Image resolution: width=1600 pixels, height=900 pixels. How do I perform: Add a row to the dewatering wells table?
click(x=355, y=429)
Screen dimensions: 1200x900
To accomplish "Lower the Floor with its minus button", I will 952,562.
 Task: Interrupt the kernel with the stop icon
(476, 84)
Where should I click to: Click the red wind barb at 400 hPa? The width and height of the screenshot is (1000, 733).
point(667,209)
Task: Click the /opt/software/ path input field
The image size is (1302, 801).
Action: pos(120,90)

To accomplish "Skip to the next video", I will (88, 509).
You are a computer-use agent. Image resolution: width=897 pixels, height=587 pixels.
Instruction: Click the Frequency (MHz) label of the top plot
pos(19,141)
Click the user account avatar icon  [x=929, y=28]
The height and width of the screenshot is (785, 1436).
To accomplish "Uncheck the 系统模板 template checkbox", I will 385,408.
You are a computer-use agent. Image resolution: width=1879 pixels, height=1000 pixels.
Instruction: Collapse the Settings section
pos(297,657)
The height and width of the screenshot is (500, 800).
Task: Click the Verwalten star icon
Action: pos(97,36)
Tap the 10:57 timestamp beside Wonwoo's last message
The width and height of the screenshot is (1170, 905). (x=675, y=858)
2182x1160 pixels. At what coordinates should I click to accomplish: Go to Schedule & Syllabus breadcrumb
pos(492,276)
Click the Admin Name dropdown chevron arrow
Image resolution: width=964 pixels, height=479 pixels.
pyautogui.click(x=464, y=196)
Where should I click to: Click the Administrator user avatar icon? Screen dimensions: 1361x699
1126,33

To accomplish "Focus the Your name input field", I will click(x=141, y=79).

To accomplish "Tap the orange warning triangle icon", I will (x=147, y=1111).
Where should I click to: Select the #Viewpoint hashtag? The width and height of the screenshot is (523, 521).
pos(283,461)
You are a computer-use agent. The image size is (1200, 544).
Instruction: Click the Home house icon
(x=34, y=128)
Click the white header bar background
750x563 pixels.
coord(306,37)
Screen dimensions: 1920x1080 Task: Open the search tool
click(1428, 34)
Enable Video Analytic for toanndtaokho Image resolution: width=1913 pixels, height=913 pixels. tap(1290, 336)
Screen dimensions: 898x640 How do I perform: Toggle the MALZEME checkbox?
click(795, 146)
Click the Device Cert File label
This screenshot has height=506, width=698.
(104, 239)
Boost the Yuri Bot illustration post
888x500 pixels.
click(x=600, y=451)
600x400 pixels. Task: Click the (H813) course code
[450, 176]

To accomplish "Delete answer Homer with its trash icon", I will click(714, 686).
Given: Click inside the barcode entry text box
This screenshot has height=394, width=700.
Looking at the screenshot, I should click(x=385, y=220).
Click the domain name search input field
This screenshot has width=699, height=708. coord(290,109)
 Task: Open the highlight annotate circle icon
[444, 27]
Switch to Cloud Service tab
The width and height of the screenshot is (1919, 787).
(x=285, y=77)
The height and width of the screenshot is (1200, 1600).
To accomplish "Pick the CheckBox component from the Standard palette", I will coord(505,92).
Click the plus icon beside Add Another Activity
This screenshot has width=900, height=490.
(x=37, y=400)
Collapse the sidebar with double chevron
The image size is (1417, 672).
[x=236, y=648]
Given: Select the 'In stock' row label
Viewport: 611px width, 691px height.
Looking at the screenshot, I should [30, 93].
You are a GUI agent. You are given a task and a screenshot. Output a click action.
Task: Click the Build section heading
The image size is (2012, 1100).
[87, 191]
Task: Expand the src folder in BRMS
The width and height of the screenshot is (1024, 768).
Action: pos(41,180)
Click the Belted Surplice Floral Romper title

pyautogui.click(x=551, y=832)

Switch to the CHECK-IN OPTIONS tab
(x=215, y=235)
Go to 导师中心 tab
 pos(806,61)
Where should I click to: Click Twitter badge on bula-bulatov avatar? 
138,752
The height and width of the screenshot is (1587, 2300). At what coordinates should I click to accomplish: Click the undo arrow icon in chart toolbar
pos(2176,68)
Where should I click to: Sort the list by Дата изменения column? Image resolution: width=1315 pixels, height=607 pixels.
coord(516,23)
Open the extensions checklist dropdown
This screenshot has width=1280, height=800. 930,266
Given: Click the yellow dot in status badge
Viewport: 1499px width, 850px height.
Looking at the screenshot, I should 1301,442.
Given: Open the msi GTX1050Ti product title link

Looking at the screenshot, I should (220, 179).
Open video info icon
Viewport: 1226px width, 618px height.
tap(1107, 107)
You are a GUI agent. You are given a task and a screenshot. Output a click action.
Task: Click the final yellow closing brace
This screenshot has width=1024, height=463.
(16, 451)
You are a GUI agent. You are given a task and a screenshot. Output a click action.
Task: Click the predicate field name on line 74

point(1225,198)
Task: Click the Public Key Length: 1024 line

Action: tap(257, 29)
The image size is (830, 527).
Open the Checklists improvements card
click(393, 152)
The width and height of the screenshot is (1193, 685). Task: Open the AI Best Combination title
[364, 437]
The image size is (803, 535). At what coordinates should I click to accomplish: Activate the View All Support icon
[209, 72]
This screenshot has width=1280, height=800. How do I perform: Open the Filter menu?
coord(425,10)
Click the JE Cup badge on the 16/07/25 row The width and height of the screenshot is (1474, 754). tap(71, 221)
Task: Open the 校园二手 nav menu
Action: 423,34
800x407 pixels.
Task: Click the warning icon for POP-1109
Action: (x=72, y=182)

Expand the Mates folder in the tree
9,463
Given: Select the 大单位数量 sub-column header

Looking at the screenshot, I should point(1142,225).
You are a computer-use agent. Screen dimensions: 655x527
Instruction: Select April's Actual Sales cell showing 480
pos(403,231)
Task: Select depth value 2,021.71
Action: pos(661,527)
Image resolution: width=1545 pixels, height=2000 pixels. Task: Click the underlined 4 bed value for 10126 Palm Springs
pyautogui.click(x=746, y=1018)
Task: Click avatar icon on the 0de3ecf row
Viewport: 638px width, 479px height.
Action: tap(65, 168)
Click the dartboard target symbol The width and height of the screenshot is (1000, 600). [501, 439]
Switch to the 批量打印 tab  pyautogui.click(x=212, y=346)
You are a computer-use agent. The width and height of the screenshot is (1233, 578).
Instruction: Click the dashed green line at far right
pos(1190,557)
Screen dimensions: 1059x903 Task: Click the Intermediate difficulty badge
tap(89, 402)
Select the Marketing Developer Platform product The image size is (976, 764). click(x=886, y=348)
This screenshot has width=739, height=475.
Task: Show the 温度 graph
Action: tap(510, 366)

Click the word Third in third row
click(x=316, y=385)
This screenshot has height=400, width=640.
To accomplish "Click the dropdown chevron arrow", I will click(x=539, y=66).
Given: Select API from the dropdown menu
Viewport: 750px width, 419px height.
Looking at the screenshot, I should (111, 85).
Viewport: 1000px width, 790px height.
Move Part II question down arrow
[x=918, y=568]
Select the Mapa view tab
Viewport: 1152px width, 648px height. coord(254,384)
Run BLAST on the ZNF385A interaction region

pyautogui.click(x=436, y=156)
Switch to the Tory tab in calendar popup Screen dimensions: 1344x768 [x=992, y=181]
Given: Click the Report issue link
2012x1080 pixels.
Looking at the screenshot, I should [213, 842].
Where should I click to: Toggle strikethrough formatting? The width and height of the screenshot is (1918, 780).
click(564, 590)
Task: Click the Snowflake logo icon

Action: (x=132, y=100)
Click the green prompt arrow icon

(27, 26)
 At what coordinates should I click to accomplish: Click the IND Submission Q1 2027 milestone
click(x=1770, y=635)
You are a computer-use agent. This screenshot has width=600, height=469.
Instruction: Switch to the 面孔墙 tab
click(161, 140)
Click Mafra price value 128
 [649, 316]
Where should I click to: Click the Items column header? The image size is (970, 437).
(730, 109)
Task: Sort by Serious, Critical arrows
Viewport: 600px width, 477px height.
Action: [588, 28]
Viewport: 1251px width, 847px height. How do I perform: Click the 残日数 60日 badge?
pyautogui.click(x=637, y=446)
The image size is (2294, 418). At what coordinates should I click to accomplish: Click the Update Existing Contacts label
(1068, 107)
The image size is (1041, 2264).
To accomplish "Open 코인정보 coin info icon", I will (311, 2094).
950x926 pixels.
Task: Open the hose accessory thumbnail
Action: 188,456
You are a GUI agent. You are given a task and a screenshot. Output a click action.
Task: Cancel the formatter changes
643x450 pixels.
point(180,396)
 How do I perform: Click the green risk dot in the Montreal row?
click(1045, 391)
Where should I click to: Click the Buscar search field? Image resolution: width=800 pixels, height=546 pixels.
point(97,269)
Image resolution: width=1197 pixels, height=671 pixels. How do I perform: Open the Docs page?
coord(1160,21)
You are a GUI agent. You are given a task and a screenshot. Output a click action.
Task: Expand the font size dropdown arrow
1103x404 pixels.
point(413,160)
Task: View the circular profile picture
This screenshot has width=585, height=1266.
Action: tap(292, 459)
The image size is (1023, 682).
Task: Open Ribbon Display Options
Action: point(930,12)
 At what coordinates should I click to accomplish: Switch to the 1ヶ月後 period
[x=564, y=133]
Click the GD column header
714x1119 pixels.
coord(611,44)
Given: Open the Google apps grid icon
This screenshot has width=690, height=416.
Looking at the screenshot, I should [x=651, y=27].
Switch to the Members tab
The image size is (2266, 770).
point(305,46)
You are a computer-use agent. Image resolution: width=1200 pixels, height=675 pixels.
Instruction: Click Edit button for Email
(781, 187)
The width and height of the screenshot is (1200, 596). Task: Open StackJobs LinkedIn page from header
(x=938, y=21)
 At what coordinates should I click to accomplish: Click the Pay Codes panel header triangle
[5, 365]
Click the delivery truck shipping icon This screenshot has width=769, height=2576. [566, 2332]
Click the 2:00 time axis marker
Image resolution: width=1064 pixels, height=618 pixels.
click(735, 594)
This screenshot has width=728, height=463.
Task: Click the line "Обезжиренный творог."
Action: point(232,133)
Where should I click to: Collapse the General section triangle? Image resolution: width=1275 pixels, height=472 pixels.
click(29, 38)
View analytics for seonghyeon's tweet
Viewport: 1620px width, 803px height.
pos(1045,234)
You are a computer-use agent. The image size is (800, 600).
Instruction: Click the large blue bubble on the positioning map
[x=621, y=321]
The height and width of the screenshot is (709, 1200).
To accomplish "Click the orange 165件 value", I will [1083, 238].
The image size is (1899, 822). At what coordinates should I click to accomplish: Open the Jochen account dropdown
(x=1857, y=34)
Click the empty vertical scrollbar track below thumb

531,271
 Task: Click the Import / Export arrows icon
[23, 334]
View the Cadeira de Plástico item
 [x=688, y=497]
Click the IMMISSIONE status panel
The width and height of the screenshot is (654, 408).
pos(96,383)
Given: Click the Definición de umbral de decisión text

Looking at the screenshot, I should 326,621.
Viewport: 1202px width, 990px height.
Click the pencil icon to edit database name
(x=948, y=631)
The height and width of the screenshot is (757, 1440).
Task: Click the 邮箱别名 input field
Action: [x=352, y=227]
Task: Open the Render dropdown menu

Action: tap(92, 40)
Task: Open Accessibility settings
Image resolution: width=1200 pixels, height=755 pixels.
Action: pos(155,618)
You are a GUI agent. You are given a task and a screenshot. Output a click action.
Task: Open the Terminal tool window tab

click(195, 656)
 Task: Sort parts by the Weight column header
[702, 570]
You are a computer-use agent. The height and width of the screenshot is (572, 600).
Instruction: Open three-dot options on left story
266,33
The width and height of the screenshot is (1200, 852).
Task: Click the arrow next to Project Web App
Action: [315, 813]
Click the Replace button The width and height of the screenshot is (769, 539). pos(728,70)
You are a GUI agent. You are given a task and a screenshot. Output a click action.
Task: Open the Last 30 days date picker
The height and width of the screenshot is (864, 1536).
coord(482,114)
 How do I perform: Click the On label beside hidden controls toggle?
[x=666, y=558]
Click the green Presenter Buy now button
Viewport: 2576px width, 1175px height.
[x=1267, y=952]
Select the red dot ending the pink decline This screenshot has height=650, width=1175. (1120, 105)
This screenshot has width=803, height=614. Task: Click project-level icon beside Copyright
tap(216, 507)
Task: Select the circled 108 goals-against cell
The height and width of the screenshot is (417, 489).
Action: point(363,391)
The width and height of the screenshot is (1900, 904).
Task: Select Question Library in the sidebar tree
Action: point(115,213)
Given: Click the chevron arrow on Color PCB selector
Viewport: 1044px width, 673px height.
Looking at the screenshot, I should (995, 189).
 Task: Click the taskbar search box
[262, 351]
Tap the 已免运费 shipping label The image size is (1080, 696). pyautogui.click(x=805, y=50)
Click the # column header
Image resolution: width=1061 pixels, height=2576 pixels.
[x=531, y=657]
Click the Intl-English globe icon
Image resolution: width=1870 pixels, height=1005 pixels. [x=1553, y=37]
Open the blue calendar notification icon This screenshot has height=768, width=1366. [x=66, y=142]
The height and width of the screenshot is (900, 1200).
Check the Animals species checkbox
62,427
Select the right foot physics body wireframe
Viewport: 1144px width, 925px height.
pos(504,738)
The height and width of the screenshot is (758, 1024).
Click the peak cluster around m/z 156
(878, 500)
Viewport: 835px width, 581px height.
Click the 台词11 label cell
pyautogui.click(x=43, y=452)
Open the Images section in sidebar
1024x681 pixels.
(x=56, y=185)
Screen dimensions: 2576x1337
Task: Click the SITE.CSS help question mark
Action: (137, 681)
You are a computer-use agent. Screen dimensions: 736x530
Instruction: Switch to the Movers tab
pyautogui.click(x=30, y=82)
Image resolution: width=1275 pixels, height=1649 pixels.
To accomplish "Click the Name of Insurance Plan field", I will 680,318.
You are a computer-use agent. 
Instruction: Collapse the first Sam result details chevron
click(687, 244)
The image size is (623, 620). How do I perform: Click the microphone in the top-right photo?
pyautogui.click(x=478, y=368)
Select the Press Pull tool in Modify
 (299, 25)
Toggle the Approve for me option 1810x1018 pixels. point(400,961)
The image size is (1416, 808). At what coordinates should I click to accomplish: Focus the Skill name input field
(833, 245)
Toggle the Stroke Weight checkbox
++++++
_WORK ITEM_
Take from the material above the lines running from the one with "Task: View the circular profile picture" through the one with "Viewport: 1202px width, 990px height.", and repeat them exactly, with nothing else.

_RESPONSE AREA_
Task: View the circular profile picture
This screenshot has width=585, height=1266.
Action: tap(292, 459)
The image size is (1023, 682).
Task: Open Ribbon Display Options
Action: point(930,12)
 At what coordinates should I click to accomplish: Switch to the 1ヶ月後 period
[x=564, y=133]
Click the GD column header
714x1119 pixels.
coord(611,44)
Given: Open the Google apps grid icon
This screenshot has width=690, height=416.
Looking at the screenshot, I should [x=651, y=27].
Switch to the Members tab
The image size is (2266, 770).
point(305,46)
You are a computer-use agent. Image resolution: width=1200 pixels, height=675 pixels.
Instruction: Click Edit button for Email
(781, 187)
The width and height of the screenshot is (1200, 596). Task: Open StackJobs LinkedIn page from header
(x=938, y=21)
 At what coordinates should I click to accomplish: Click the Pay Codes panel header triangle
[5, 365]
Click the delivery truck shipping icon This screenshot has width=769, height=2576. [566, 2332]
Click the 2:00 time axis marker
Image resolution: width=1064 pixels, height=618 pixels.
click(735, 594)
This screenshot has width=728, height=463.
Task: Click the line "Обезжиренный творог."
Action: point(232,133)
Where should I click to: Collapse the General section triangle? Image resolution: width=1275 pixels, height=472 pixels.
click(29, 38)
View analytics for seonghyeon's tweet
Viewport: 1620px width, 803px height.
pos(1045,234)
You are a computer-use agent. The image size is (800, 600).
Instruction: Click the large blue bubble on the positioning map
[x=621, y=321]
The height and width of the screenshot is (709, 1200).
To accomplish "Click the orange 165件 value", I will [1083, 238].
The image size is (1899, 822). At what coordinates should I click to accomplish: Open the Jochen account dropdown
(x=1857, y=34)
Click the empty vertical scrollbar track below thumb

531,271
 Task: Click the Import / Export arrows icon
[23, 334]
View the Cadeira de Plástico item
 [x=688, y=497]
Click the IMMISSIONE status panel
The width and height of the screenshot is (654, 408).
pos(96,383)
Given: Click the Definición de umbral de decisión text

Looking at the screenshot, I should 326,621.
Viewport: 1202px width, 990px height.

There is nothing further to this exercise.